**TASK ITEM**.
The lines to repeat are those below from the one containing "Expand the 更多 periods dropdown" down to the one containing "This screenshot has height=812, width=1512.", both included; reproduce them exactly and nothing else.

(Stored records)
=== Section Start ===
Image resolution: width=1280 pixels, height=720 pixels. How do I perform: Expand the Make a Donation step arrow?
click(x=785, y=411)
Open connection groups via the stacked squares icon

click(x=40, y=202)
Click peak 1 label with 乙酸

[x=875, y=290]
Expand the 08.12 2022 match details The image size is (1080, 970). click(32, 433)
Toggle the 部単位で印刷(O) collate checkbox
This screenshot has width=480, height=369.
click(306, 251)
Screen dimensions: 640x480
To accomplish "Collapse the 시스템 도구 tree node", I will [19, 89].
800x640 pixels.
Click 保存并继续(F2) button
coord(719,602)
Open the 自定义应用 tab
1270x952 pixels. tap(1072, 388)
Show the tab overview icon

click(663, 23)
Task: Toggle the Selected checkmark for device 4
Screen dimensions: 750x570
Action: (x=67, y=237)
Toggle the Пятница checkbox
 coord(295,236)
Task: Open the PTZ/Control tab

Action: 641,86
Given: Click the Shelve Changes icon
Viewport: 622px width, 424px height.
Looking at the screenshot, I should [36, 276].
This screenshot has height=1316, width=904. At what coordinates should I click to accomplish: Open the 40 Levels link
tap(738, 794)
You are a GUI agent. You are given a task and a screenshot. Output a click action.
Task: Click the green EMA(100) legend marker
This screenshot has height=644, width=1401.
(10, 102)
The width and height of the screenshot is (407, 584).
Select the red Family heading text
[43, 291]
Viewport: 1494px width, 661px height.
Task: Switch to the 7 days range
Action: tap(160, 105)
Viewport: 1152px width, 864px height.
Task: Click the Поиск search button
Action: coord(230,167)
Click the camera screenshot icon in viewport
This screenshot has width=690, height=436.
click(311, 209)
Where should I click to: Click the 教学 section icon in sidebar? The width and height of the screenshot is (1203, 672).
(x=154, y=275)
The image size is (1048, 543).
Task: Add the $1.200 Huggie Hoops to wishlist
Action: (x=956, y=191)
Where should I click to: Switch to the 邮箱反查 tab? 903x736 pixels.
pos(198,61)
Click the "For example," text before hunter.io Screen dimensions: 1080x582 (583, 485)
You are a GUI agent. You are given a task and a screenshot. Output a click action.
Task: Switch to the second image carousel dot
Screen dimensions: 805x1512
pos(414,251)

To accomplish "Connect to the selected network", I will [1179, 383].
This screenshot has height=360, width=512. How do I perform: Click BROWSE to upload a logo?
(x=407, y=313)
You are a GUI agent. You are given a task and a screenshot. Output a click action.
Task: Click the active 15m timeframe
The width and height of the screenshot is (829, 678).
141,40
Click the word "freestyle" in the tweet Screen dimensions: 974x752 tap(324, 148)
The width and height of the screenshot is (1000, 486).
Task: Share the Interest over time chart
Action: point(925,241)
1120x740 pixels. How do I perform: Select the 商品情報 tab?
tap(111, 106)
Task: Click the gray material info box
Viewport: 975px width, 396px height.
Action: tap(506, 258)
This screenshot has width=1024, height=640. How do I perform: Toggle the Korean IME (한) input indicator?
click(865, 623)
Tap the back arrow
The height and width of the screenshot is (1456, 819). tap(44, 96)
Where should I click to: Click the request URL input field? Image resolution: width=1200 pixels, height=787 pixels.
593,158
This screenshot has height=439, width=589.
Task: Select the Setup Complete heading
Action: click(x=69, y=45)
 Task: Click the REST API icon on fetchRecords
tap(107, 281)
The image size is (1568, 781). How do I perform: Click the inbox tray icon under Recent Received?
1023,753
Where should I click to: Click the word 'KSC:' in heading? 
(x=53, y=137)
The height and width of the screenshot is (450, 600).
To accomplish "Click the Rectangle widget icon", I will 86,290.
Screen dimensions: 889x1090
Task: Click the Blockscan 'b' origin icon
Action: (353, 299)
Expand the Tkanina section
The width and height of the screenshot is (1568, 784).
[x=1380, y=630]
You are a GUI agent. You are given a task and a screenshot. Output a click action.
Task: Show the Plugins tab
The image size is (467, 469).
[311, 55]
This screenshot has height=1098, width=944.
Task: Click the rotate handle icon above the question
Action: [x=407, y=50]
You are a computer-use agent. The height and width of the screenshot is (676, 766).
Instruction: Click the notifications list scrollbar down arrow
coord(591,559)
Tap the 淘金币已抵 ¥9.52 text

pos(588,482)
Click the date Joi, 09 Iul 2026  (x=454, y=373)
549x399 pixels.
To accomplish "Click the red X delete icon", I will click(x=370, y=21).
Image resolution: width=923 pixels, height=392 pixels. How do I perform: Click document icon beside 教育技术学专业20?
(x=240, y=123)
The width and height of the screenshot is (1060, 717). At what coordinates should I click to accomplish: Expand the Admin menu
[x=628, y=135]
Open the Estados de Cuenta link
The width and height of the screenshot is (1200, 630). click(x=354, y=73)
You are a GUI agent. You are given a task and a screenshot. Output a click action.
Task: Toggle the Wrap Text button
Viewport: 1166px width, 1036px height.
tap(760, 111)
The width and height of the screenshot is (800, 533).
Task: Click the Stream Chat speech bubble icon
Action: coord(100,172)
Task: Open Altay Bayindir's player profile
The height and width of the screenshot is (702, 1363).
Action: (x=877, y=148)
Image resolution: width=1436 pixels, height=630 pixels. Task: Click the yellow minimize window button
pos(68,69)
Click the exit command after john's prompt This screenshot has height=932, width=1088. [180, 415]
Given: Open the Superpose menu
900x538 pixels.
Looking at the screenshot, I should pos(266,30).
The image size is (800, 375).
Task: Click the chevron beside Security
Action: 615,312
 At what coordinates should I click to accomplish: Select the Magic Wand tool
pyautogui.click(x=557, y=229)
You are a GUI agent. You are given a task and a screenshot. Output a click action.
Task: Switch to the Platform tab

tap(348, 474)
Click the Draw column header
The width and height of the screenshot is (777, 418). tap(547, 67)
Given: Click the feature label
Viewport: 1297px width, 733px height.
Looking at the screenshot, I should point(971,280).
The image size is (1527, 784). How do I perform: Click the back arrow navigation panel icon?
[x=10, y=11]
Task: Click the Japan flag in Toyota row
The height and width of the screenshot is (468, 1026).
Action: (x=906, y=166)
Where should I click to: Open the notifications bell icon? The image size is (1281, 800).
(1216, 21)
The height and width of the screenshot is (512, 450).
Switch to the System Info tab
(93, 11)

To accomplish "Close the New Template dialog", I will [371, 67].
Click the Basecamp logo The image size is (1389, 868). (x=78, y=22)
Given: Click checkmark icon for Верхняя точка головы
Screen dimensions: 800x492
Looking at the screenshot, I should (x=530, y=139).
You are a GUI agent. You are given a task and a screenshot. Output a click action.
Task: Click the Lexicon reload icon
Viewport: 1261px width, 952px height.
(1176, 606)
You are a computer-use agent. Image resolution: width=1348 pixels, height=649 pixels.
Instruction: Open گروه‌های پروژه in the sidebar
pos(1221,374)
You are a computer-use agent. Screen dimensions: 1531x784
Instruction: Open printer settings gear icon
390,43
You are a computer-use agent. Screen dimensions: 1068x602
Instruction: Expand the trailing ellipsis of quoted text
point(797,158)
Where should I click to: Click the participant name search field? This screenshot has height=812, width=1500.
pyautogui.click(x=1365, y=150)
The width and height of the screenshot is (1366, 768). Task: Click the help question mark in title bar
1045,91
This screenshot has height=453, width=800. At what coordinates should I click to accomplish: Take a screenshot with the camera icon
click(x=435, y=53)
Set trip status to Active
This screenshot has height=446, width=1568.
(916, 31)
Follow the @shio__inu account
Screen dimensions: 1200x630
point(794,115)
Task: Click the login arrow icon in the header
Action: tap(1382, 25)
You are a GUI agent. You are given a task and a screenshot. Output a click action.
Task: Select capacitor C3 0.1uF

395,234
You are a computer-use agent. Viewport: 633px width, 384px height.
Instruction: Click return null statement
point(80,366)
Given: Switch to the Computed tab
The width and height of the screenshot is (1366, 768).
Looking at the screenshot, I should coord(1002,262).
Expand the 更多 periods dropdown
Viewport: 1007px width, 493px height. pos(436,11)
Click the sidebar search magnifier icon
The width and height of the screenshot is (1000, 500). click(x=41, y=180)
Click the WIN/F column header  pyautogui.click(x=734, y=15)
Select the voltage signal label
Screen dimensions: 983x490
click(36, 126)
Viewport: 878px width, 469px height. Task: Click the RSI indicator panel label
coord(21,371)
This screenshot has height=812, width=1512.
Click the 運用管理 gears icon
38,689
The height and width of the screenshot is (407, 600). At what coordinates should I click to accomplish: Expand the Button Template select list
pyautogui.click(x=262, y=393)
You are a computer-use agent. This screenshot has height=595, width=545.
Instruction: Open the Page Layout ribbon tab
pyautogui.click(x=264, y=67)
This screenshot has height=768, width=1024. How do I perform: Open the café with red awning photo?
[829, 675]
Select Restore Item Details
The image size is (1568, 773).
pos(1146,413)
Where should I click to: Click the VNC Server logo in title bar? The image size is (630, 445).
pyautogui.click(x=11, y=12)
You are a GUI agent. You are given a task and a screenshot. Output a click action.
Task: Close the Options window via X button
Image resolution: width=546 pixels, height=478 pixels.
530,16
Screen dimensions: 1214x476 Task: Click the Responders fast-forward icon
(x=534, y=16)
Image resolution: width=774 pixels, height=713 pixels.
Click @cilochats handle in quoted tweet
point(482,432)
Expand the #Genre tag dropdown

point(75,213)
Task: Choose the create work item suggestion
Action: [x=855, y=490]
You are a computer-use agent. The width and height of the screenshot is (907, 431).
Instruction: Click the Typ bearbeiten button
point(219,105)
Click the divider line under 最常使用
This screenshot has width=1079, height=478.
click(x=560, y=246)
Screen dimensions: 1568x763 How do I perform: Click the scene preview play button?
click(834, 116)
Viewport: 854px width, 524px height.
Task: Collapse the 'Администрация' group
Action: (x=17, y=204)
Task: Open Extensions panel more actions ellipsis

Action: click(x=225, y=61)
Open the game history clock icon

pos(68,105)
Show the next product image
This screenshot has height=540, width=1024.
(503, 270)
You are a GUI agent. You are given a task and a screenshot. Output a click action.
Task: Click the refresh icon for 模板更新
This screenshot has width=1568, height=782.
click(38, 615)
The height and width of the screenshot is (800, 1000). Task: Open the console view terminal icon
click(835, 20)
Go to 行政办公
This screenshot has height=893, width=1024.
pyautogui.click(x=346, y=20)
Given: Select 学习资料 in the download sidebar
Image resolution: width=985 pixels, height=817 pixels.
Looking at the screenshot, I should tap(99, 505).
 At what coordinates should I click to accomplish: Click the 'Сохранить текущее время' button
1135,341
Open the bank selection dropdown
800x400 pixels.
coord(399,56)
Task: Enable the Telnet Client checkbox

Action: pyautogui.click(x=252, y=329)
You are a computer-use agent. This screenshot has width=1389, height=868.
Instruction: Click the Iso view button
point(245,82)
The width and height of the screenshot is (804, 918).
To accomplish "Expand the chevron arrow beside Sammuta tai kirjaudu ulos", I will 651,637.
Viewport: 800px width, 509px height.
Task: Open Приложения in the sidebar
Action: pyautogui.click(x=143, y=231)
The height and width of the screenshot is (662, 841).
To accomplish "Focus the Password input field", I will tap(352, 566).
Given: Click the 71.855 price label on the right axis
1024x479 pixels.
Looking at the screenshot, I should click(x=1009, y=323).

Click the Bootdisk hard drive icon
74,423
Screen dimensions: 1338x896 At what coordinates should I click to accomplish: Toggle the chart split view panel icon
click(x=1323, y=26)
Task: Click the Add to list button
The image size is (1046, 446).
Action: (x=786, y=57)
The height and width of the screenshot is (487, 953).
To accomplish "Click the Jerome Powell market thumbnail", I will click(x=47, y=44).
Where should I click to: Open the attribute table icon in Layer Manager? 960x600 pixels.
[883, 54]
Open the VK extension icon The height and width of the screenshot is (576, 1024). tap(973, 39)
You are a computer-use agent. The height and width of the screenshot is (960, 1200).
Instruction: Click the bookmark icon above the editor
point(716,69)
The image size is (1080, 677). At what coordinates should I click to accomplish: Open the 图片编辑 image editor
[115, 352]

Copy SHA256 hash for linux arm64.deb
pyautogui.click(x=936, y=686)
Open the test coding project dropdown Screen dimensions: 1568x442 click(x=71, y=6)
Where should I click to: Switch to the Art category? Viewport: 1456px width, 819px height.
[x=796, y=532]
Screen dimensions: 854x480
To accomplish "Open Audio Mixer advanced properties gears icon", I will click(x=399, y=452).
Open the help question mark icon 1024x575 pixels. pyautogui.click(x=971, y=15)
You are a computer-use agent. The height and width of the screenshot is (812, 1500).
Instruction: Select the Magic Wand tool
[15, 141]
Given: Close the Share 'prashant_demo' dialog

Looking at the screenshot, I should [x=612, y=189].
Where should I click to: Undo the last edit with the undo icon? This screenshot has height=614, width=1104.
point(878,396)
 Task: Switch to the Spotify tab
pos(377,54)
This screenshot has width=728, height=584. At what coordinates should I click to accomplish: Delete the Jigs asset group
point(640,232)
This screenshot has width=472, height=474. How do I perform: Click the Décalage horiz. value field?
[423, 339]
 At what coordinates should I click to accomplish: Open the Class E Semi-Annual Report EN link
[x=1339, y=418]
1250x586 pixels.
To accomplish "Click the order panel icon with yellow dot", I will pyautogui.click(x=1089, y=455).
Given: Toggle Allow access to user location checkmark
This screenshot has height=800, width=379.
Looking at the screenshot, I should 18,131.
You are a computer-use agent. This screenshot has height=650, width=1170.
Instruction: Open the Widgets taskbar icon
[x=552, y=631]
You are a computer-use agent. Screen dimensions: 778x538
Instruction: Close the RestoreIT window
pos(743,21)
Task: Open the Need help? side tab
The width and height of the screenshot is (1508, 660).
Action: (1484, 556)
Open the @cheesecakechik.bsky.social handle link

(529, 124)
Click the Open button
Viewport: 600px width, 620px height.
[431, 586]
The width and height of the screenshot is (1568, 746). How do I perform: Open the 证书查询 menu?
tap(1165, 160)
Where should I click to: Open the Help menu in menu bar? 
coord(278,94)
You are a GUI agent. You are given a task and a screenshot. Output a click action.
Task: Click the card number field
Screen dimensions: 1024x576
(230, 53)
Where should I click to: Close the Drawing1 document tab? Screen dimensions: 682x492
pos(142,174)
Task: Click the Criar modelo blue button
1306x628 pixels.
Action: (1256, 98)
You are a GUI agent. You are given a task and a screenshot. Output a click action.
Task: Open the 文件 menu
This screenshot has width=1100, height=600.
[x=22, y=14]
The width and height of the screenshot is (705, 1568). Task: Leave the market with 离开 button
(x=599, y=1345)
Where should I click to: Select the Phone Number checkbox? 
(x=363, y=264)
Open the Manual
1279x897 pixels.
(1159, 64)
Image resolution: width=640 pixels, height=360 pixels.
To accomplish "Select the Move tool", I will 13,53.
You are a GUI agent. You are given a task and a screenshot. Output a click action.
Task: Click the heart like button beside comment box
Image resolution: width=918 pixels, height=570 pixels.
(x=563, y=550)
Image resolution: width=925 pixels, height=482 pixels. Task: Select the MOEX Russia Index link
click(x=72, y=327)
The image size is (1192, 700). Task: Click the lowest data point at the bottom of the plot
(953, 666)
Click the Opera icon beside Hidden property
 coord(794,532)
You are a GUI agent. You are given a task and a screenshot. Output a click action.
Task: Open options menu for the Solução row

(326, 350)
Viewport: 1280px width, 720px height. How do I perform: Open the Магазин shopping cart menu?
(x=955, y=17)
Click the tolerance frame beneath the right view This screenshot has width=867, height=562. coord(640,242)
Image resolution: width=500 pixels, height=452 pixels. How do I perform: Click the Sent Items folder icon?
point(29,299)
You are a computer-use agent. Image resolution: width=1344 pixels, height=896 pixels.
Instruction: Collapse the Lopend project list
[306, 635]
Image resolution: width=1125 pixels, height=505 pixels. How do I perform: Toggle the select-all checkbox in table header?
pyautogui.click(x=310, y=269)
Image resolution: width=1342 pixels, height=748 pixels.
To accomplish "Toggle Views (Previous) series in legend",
=== Section End ===
**EXERCISE RESULT**.
Expand the 更多 periods dropdown
Viewport: 1007px width, 493px height. pos(436,11)
Click the sidebar search magnifier icon
The width and height of the screenshot is (1000, 500). click(x=41, y=180)
Click the WIN/F column header  pyautogui.click(x=734, y=15)
Select the voltage signal label
Screen dimensions: 983x490
click(36, 126)
Viewport: 878px width, 469px height. Task: Click the RSI indicator panel label
coord(21,371)
This screenshot has height=812, width=1512.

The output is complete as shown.